Выступлений в рейхстаге и вообще в общественных местах я не любил. Я считал, что чем меньше разговоров будет в рейхстаге, тем лучше, и тем большего мы достигнем в такой деликатной с внешнеполитической точки зрения области, как моя. Полагаю, что в этом смысле я ни разу не дал повода для нападок внутренним и иностранным противникам. Возможно, что на моем личном поведении сказывался и страх перед вмешательством общественного мнения. Впоследствии мне ставили в вину, что прения по морским вопросам на пленарных заседаниях и в комиссиях рейхстага протекали слишком «скучно» и «гладко» и объясняли это какими-то закулисными сделками. Действительно, мы устраивали конфиденциальные совещания с лидерами партий. Однако нашим главным секретом была абсолютно точная разработка каждой статьи проекта; это убеждало депутатов и делало наши предложения неоспоримыми. Мы добились этого благодаря методу работы, который я принял еще в связи с первыми заданиями семидесятых годов; он состоял в том, что я давал основную мысль, затем поручал другим разработать ее в большом масштабе и, наконец, еще раз обдумывал лично конечные результаты. Как правило, Капелле сначала записывал наши беседы. Впоследствии доверие к нам парламента еще больше возросло – не столько даже из-за тщательного обоснования ассигнований, сколько потому, что наша техническая и организационная работа оправдала себя на практике. Никакие другие средства, кроме нашего основательного метода работы, не принесли бы нам парламентских успехов.

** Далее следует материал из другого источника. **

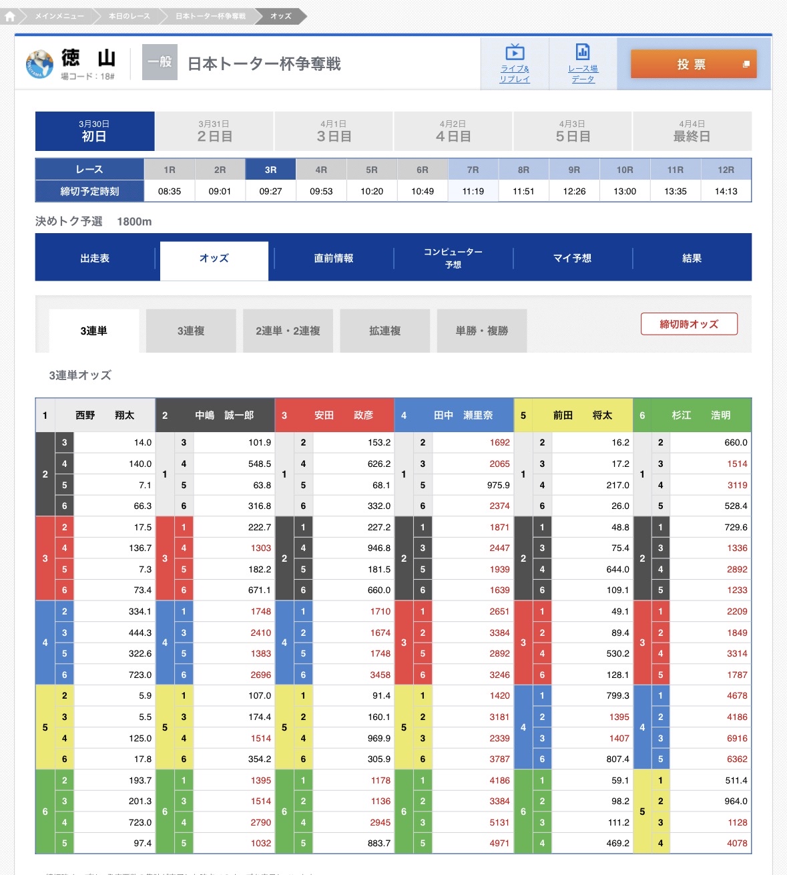This screenshot has width=787, height=875.
Task: Switch to the 単勝・複勝 odds tab
Action: (x=481, y=330)
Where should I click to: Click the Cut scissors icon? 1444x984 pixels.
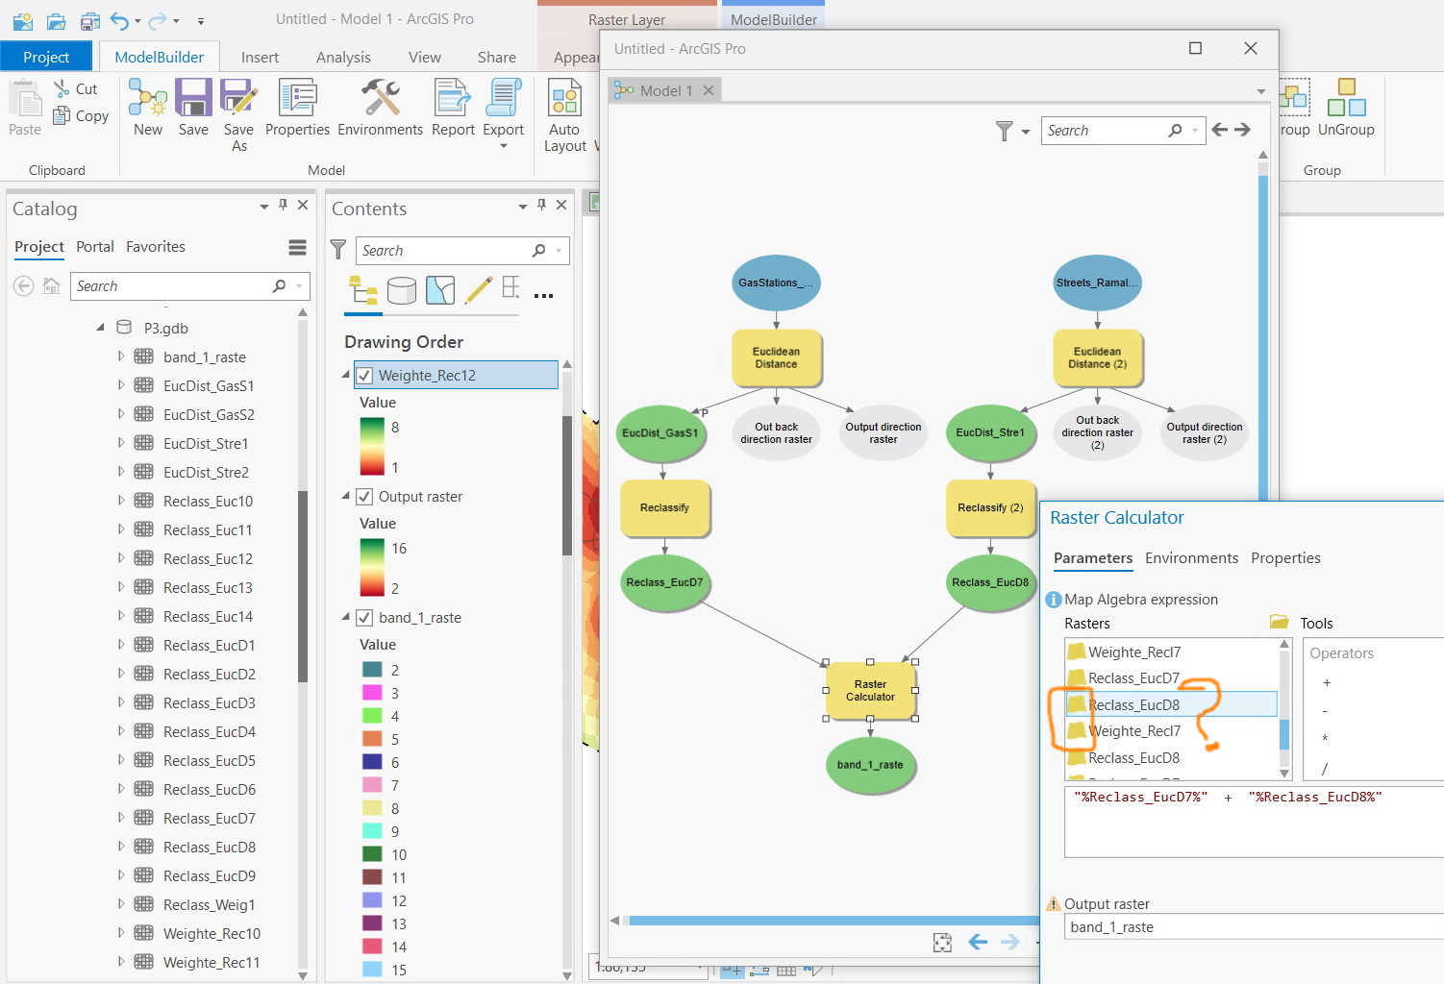[62, 88]
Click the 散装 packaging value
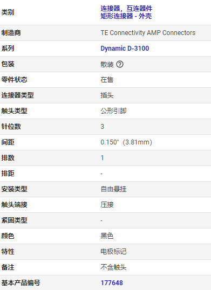211x290 pixels. 107,64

В прусско-германской правительственной системе моего времени министры обычно отдавались тихой, большей частью неблагодарной ведомственной работе, предпочитая ее парадным выступлениям перед общественностью. Смирительная рубашка парламентаризма, надетая теперь на германский народ интернациональными теоретиками без учета перспектив его роста и без всякого исторического смысла, скоро научит его считать старое время добрым. Новые господа будут дивиться тому, насколько прежний образ правления был деловым; а сколько самоотверженной работы выполнялось раньше, вместо бесплодной болтовни.
В С.
– Блазиене каждое слово законопроекта подвергалось совместному обсуждению по крайней мере двенадцать раз. Я любил «прокатывать» материал (этим выражением меня потом дразнили). В остальном я старался предоставить каждому сотруднику максимум самостоятельности. Я добивался того, чтобы начальники отделов никогда не подходили к решению вопросов с узковедомственной точки зрения; каждый должен был выносить свое суждение совершенно самостоятельно, как если бы он был монарх, и решение вопроса в целом зависело только от него. Я знал, что ведомственный момент все равно сыграет свою роль. Поэтому я требовал от техника, чтобы он был способен судить также и с военной точки зрения, а от офицеров, чтобы они принимали во внимание и технические факторы. Ничто не кажется мне более ошибочным, чем выпячивание роли начальника на совещаниях. Конечно, приходит момент, когда нужно принять решение; но я могу утверждать, что в имперском морском ведомстве решения редко имели характер единоличных приказов; мы почти всегда приходили к соглашению, причем я в качестве «primus inter pares»{62} старался избавить своих сотрудников от чувства подчиненности, оставляя им радости творчества; при этом я успевал больше (как в количественном, так и в качественном отношении), чем если бы брался за все сам. Руководство путем приказов необходимо перед лицом врага, но когда его переносят в учреждения, опираются при этом на собственные креатуры и механическое послушание и проводят резкое разграничение ведомственных точек зрения, то от этого у подчиненных ослабляется чувство ответственности и способность выносить решения, имеющие величайшее значение в военных учреждениях.